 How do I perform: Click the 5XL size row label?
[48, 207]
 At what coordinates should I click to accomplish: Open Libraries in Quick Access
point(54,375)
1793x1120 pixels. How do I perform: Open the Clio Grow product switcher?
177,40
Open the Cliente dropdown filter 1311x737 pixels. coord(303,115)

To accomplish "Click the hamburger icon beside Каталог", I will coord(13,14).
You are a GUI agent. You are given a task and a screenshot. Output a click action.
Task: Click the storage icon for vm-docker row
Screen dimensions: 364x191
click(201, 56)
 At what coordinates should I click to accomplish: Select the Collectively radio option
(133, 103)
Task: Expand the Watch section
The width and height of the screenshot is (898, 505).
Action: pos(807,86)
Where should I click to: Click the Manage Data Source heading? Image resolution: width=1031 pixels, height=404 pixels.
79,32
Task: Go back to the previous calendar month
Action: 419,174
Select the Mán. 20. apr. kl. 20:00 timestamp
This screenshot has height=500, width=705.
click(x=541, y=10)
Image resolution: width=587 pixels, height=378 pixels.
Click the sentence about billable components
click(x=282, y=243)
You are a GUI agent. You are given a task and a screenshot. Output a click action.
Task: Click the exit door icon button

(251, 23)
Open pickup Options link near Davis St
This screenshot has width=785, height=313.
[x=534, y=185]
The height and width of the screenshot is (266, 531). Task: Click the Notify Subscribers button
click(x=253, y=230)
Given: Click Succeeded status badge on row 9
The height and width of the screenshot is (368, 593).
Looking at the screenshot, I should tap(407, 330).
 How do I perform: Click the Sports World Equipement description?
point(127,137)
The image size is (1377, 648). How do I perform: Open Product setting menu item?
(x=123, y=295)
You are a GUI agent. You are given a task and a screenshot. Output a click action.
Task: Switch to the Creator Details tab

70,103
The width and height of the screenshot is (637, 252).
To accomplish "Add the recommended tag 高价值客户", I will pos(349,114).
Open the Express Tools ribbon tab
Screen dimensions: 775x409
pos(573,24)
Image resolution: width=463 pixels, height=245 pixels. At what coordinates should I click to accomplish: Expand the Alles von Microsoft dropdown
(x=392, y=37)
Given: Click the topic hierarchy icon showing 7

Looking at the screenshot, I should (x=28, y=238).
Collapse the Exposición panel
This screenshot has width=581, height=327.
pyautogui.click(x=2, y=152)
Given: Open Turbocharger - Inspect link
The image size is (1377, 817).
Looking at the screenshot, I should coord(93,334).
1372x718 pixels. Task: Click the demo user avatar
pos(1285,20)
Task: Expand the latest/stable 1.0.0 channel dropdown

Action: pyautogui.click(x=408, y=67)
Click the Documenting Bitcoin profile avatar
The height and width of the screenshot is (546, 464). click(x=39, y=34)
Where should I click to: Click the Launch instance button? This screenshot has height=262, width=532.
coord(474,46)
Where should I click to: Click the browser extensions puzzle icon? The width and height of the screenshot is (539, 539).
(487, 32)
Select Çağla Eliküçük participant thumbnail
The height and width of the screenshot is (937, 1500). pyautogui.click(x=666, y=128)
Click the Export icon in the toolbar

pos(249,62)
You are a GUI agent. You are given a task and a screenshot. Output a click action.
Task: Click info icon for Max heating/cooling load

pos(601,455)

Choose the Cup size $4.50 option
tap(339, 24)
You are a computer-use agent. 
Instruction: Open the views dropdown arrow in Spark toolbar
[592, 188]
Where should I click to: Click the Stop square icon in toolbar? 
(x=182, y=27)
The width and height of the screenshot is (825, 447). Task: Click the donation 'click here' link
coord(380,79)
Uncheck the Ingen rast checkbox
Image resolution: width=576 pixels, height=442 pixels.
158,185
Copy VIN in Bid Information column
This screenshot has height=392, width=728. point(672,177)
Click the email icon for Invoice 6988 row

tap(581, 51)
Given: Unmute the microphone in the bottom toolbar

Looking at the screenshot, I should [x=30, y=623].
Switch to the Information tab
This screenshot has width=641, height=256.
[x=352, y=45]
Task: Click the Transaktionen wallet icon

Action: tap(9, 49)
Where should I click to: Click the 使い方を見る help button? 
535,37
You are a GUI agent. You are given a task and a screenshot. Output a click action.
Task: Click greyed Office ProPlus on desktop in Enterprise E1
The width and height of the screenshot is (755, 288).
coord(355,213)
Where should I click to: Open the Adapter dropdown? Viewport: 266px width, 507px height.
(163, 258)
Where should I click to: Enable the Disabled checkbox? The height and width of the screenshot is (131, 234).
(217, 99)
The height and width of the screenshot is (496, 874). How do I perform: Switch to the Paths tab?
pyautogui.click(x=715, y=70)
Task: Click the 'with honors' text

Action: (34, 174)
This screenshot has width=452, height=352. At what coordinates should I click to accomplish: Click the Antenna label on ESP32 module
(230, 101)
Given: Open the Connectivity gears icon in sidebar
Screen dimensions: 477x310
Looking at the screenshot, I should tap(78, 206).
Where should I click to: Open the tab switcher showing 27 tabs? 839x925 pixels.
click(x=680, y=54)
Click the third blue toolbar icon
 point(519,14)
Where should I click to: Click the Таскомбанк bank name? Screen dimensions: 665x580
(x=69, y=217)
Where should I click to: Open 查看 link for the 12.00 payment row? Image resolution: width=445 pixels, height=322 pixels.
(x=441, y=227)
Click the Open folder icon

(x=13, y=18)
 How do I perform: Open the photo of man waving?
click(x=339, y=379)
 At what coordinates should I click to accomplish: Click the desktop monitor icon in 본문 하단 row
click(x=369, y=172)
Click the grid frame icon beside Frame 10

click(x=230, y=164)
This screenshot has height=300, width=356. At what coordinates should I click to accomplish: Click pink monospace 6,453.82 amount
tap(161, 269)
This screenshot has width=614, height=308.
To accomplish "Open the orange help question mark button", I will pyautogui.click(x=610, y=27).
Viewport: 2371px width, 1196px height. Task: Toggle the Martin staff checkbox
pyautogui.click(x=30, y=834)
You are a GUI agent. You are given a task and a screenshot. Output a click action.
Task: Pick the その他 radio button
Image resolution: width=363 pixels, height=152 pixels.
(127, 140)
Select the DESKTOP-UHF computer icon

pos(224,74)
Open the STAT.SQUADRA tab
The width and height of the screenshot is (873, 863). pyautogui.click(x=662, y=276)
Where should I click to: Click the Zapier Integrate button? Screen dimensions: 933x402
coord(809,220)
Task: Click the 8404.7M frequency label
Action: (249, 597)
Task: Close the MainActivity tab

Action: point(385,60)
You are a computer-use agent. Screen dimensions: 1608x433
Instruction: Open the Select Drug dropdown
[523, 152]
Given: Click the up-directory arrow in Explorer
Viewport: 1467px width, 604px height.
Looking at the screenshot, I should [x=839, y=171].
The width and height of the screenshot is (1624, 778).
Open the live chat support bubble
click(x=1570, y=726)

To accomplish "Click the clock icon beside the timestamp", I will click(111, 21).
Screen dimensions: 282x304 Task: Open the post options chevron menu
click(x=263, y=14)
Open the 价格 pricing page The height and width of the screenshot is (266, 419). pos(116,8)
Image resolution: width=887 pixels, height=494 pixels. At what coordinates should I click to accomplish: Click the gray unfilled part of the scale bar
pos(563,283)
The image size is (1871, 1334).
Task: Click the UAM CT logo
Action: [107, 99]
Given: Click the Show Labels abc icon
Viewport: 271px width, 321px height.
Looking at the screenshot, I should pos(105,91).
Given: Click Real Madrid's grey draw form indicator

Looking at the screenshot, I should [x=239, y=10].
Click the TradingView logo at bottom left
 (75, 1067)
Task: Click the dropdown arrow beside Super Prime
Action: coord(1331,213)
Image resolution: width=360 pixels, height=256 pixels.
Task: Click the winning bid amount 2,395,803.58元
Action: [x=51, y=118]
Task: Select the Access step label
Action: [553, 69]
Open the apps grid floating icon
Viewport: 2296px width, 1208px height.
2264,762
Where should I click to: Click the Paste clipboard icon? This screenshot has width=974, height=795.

━━━━━━━━━━━━━━━━

#### OBJECTIVE
Reproduce all of the material above word for word, keeping every line as it appears.

#### SOLUTION TO THIS EXERCISE
 How do I perform: Click the 5XL size row label?
[48, 207]
 At what coordinates should I click to accomplish: Open Libraries in Quick Access
point(54,375)
1793x1120 pixels. How do I perform: Open the Clio Grow product switcher?
177,40
Open the Cliente dropdown filter 1311x737 pixels. coord(303,115)

To accomplish "Click the hamburger icon beside Каталог", I will coord(13,14).
You are a GUI agent. You are given a task and a screenshot. Output a click action.
Task: Click the storage icon for vm-docker row
Screen dimensions: 364x191
click(201, 56)
 At what coordinates should I click to accomplish: Select the Collectively radio option
(133, 103)
Task: Expand the Watch section
The width and height of the screenshot is (898, 505).
Action: pos(807,86)
Where should I click to: Click the Manage Data Source heading? Image resolution: width=1031 pixels, height=404 pixels.
79,32
Task: Go back to the previous calendar month
Action: 419,174
Select the Mán. 20. apr. kl. 20:00 timestamp
This screenshot has height=500, width=705.
click(x=541, y=10)
Image resolution: width=587 pixels, height=378 pixels.
Click the sentence about billable components
click(x=282, y=243)
You are a GUI agent. You are given a task and a screenshot. Output a click action.
Task: Click the exit door icon button

(251, 23)
Open pickup Options link near Davis St
This screenshot has width=785, height=313.
[x=534, y=185]
The height and width of the screenshot is (266, 531). Task: Click the Notify Subscribers button
click(x=253, y=230)
Given: Click Succeeded status badge on row 9
The height and width of the screenshot is (368, 593).
Looking at the screenshot, I should tap(407, 330).
 How do I perform: Click the Sports World Equipement description?
point(127,137)
The image size is (1377, 648). How do I perform: Open Product setting menu item?
(x=123, y=295)
You are a GUI agent. You are given a task and a screenshot. Output a click action.
Task: Switch to the Creator Details tab

70,103
The width and height of the screenshot is (637, 252).
To accomplish "Add the recommended tag 高价值客户", I will pos(349,114).
Open the Express Tools ribbon tab
Screen dimensions: 775x409
pos(573,24)
Image resolution: width=463 pixels, height=245 pixels. At what coordinates should I click to accomplish: Expand the Alles von Microsoft dropdown
(x=392, y=37)
Given: Click the topic hierarchy icon showing 7

Looking at the screenshot, I should (x=28, y=238).
Collapse the Exposición panel
This screenshot has width=581, height=327.
pyautogui.click(x=2, y=152)
Given: Open Turbocharger - Inspect link
The image size is (1377, 817).
Looking at the screenshot, I should coord(93,334).
1372x718 pixels. Task: Click the demo user avatar
pos(1285,20)
Task: Expand the latest/stable 1.0.0 channel dropdown

Action: pyautogui.click(x=408, y=67)
Click the Documenting Bitcoin profile avatar
The height and width of the screenshot is (546, 464). click(x=39, y=34)
Where should I click to: Click the Launch instance button? This screenshot has height=262, width=532.
coord(474,46)
Where should I click to: Click the browser extensions puzzle icon? The width and height of the screenshot is (539, 539).
(487, 32)
Select Çağla Eliküçük participant thumbnail
The height and width of the screenshot is (937, 1500). pyautogui.click(x=666, y=128)
Click the Export icon in the toolbar

pos(249,62)
You are a GUI agent. You are given a task and a screenshot. Output a click action.
Task: Click info icon for Max heating/cooling load

pos(601,455)

Choose the Cup size $4.50 option
tap(339, 24)
You are a computer-use agent. 
Instruction: Open the views dropdown arrow in Spark toolbar
[592, 188]
Where should I click to: Click the Stop square icon in toolbar? 
(x=182, y=27)
The width and height of the screenshot is (825, 447). Task: Click the donation 'click here' link
coord(380,79)
Uncheck the Ingen rast checkbox
Image resolution: width=576 pixels, height=442 pixels.
158,185
Copy VIN in Bid Information column
This screenshot has height=392, width=728. point(672,177)
Click the email icon for Invoice 6988 row

tap(581, 51)
Given: Unmute the microphone in the bottom toolbar

Looking at the screenshot, I should [x=30, y=623].
Switch to the Information tab
This screenshot has width=641, height=256.
[x=352, y=45]
Task: Click the Transaktionen wallet icon

Action: tap(9, 49)
Where should I click to: Click the 使い方を見る help button? 
535,37
You are a GUI agent. You are given a task and a screenshot. Output a click action.
Task: Click greyed Office ProPlus on desktop in Enterprise E1
The width and height of the screenshot is (755, 288).
coord(355,213)
Where should I click to: Open the Adapter dropdown? Viewport: 266px width, 507px height.
(163, 258)
Where should I click to: Enable the Disabled checkbox? The height and width of the screenshot is (131, 234).
(217, 99)
The height and width of the screenshot is (496, 874). How do I perform: Switch to the Paths tab?
pyautogui.click(x=715, y=70)
Task: Click the 'with honors' text

Action: (34, 174)
This screenshot has width=452, height=352. At what coordinates should I click to accomplish: Click the Antenna label on ESP32 module
(230, 101)
Given: Open the Connectivity gears icon in sidebar
Screen dimensions: 477x310
Looking at the screenshot, I should tap(78, 206).
Where should I click to: Open the tab switcher showing 27 tabs? 839x925 pixels.
click(x=680, y=54)
Click the third blue toolbar icon
 point(519,14)
Where should I click to: Click the Таскомбанк bank name? Screen dimensions: 665x580
(x=69, y=217)
Where should I click to: Open 查看 link for the 12.00 payment row? Image resolution: width=445 pixels, height=322 pixels.
(x=441, y=227)
Click the Open folder icon

(x=13, y=18)
 How do I perform: Open the photo of man waving?
click(x=339, y=379)
 At what coordinates should I click to accomplish: Click the desktop monitor icon in 본문 하단 row
click(x=369, y=172)
Click the grid frame icon beside Frame 10

click(x=230, y=164)
This screenshot has height=300, width=356. At what coordinates should I click to accomplish: Click pink monospace 6,453.82 amount
tap(161, 269)
This screenshot has width=614, height=308.
To accomplish "Open the orange help question mark button", I will pyautogui.click(x=610, y=27).
Viewport: 2371px width, 1196px height. Task: Toggle the Martin staff checkbox
pyautogui.click(x=30, y=834)
You are a GUI agent. You are given a task and a screenshot. Output a click action.
Task: Pick the その他 radio button
Image resolution: width=363 pixels, height=152 pixels.
(127, 140)
Select the DESKTOP-UHF computer icon

pos(224,74)
Open the STAT.SQUADRA tab
The width and height of the screenshot is (873, 863). pyautogui.click(x=662, y=276)
Where should I click to: Click the Zapier Integrate button? Screen dimensions: 933x402
coord(809,220)
Task: Click the 8404.7M frequency label
Action: (249, 597)
Task: Close the MainActivity tab

Action: point(385,60)
You are a computer-use agent. Screen dimensions: 1608x433
Instruction: Open the Select Drug dropdown
[523, 152]
Given: Click the up-directory arrow in Explorer
Viewport: 1467px width, 604px height.
Looking at the screenshot, I should [x=839, y=171].
The width and height of the screenshot is (1624, 778).
Open the live chat support bubble
click(x=1570, y=726)

To accomplish "Click the clock icon beside the timestamp", I will click(111, 21).
Screen dimensions: 282x304 Task: Open the post options chevron menu
click(x=263, y=14)
Open the 价格 pricing page The height and width of the screenshot is (266, 419). pos(116,8)
Image resolution: width=887 pixels, height=494 pixels. At what coordinates should I click to accomplish: Click the gray unfilled part of the scale bar
pos(563,283)
The image size is (1871, 1334).
Task: Click the UAM CT logo
Action: [107, 99]
Given: Click the Show Labels abc icon
Viewport: 271px width, 321px height.
Looking at the screenshot, I should pos(105,91).
Given: Click Real Madrid's grey draw form indicator

Looking at the screenshot, I should [x=239, y=10].
Click the TradingView logo at bottom left
 (75, 1067)
Task: Click the dropdown arrow beside Super Prime
Action: coord(1331,213)
Image resolution: width=360 pixels, height=256 pixels.
Task: Click the winning bid amount 2,395,803.58元
Action: [x=51, y=118]
Task: Select the Access step label
Action: [553, 69]
Open the apps grid floating icon
Viewport: 2296px width, 1208px height.
2264,762
Where should I click to: Click the Paste clipboard icon? This screenshot has width=974, height=795.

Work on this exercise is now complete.